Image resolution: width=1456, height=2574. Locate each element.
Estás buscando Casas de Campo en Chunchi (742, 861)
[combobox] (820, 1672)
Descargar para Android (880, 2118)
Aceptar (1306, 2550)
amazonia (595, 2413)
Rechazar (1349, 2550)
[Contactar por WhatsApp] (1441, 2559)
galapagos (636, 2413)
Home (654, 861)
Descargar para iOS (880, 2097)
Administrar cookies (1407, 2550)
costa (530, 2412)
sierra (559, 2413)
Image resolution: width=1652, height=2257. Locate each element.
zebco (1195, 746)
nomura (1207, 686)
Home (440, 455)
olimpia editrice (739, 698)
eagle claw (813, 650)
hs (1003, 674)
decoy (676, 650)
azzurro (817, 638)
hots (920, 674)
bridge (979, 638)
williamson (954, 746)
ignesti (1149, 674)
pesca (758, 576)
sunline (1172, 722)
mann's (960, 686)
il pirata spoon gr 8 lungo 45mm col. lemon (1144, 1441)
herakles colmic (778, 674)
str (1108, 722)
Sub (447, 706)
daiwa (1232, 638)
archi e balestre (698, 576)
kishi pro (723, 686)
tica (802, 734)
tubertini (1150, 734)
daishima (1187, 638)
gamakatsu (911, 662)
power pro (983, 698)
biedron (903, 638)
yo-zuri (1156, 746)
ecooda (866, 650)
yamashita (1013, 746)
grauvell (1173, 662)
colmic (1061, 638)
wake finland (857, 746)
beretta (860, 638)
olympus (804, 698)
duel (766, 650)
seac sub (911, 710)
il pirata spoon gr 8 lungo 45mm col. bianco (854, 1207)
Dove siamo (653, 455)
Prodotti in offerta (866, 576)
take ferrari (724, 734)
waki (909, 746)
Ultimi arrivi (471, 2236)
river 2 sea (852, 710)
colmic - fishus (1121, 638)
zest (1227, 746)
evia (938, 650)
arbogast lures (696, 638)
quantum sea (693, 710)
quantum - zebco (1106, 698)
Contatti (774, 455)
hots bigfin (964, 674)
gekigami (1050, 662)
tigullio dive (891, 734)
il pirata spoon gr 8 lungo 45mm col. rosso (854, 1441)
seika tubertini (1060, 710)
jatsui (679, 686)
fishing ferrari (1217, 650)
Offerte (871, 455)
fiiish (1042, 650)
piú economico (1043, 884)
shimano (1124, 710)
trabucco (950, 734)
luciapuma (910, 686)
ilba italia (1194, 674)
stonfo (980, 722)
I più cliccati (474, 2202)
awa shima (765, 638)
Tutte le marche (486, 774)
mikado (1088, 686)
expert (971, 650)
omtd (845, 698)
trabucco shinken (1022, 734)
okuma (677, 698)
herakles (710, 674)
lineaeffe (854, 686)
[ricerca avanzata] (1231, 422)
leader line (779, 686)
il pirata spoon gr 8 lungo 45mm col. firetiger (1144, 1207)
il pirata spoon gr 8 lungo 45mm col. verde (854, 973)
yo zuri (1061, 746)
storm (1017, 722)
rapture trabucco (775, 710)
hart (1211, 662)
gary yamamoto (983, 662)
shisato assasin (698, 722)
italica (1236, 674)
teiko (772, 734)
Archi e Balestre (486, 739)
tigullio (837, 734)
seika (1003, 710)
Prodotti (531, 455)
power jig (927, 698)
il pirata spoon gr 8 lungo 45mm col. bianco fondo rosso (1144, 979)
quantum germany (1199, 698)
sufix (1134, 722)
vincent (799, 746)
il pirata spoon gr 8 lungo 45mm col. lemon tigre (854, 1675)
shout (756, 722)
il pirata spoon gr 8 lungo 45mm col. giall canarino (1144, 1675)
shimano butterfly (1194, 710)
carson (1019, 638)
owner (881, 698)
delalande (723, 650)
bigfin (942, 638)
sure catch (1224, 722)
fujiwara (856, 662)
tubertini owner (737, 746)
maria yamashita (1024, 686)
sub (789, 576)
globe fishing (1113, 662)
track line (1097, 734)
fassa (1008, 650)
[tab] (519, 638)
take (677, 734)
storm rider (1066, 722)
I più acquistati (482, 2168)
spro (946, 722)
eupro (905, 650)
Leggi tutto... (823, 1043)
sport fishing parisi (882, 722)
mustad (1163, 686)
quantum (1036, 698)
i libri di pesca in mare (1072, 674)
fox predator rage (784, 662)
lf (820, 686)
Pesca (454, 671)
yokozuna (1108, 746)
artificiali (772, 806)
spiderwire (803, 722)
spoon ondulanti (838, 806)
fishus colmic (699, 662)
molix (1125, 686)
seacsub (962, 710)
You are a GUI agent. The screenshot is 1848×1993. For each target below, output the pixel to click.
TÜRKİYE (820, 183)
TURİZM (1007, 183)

**WORK ITEM:** All lines of the data above must be returned exactly.

**COMPLETED TASK:**
Image resolution: width=1456, height=2574. Locate each element.
Estás buscando Casas de Campo en Chunchi (742, 861)
[combobox] (820, 1672)
Descargar para Android (880, 2118)
Aceptar (1306, 2550)
amazonia (595, 2413)
Rechazar (1349, 2550)
[Contactar por WhatsApp] (1441, 2559)
galapagos (636, 2413)
Home (654, 861)
Descargar para iOS (880, 2097)
Administrar cookies (1407, 2550)
costa (530, 2412)
sierra (559, 2413)
Image resolution: width=1652, height=2257. Locate each element.
zebco (1195, 746)
nomura (1207, 686)
Home (440, 455)
olimpia editrice (739, 698)
eagle claw (813, 650)
hs (1003, 674)
decoy (676, 650)
azzurro (817, 638)
hots (920, 674)
bridge (979, 638)
williamson (954, 746)
ignesti (1149, 674)
pesca (758, 576)
sunline (1172, 722)
mann's (960, 686)
il pirata spoon gr 8 lungo 45mm col. lemon (1144, 1441)
herakles colmic (778, 674)
str (1108, 722)
Sub (447, 706)
daiwa (1232, 638)
archi e balestre (698, 576)
kishi pro (723, 686)
tica (802, 734)
tubertini (1150, 734)
daishima (1187, 638)
gamakatsu (911, 662)
power pro (983, 698)
biedron (903, 638)
yo-zuri (1156, 746)
ecooda (866, 650)
yamashita (1013, 746)
grauvell (1173, 662)
colmic (1061, 638)
wake finland (857, 746)
beretta (860, 638)
olympus (804, 698)
duel (766, 650)
seac sub (911, 710)
il pirata spoon gr 8 lungo 45mm col. bianco (854, 1207)
Dove siamo (653, 455)
Prodotti in offerta (866, 576)
take ferrari (724, 734)
waki (909, 746)
Ultimi arrivi (471, 2236)
river 2 sea (852, 710)
colmic - fishus (1121, 638)
zest (1227, 746)
evia (938, 650)
arbogast lures (696, 638)
quantum sea (693, 710)
quantum - zebco (1106, 698)
Contatti (774, 455)
hots bigfin (964, 674)
gekigami (1050, 662)
tigullio dive (891, 734)
il pirata spoon gr 8 lungo 45mm col. rosso (854, 1441)
seika tubertini (1060, 710)
jatsui (679, 686)
fishing ferrari (1217, 650)
Offerte (871, 455)
fiiish (1042, 650)
piú economico (1043, 884)
shimano (1124, 710)
trabucco (950, 734)
luciapuma (910, 686)
ilba italia (1194, 674)
stonfo (980, 722)
I più cliccati (474, 2202)
awa shima (765, 638)
Tutte le marche (486, 774)
mikado (1088, 686)
expert (971, 650)
omtd (845, 698)
trabucco shinken (1022, 734)
okuma (677, 698)
herakles (710, 674)
lineaeffe (854, 686)
[ricerca avanzata] (1231, 422)
leader line (779, 686)
il pirata spoon gr 8 lungo 45mm col. firetiger (1144, 1207)
il pirata spoon gr 8 lungo 45mm col. verde (854, 973)
yo zuri (1061, 746)
storm (1017, 722)
rapture trabucco (775, 710)
hart (1211, 662)
gary yamamoto (983, 662)
shisato assasin (698, 722)
italica (1236, 674)
teiko (772, 734)
Archi e Balestre (486, 739)
tigullio (837, 734)
seika (1003, 710)
Prodotti (531, 455)
power jig (927, 698)
il pirata spoon gr 8 lungo 45mm col. bianco fondo rosso (1144, 979)
quantum germany (1199, 698)
sufix (1134, 722)
vincent (799, 746)
il pirata spoon gr 8 lungo 45mm col. lemon tigre (854, 1675)
shout (756, 722)
il pirata spoon gr 8 lungo 45mm col. giall canarino (1144, 1675)
shimano butterfly (1194, 710)
carson (1019, 638)
owner (881, 698)
delalande (723, 650)
bigfin (942, 638)
sure catch (1224, 722)
fujiwara (856, 662)
tubertini owner (737, 746)
maria yamashita (1024, 686)
sub (789, 576)
globe fishing (1113, 662)
track line (1097, 734)
fassa (1008, 650)
[tab] (519, 638)
take (677, 734)
storm rider (1066, 722)
I più acquistati (482, 2168)
spro (946, 722)
eupro (905, 650)
Leggi tutto... (823, 1043)
sport fishing parisi (882, 722)
mustad (1163, 686)
quantum (1036, 698)
i libri di pesca in mare (1072, 674)
fox predator rage (784, 662)
lf (820, 686)
Pesca (454, 671)
yokozuna (1108, 746)
artificiali (772, 806)
spiderwire (803, 722)
spoon ondulanti (838, 806)
fishus colmic (699, 662)
molix (1125, 686)
seacsub (962, 710)
You are a GUI agent. The screenshot is 1848×1993. For each target below, output the pixel to click.
TÜRKİYE (820, 183)
TURİZM (1007, 183)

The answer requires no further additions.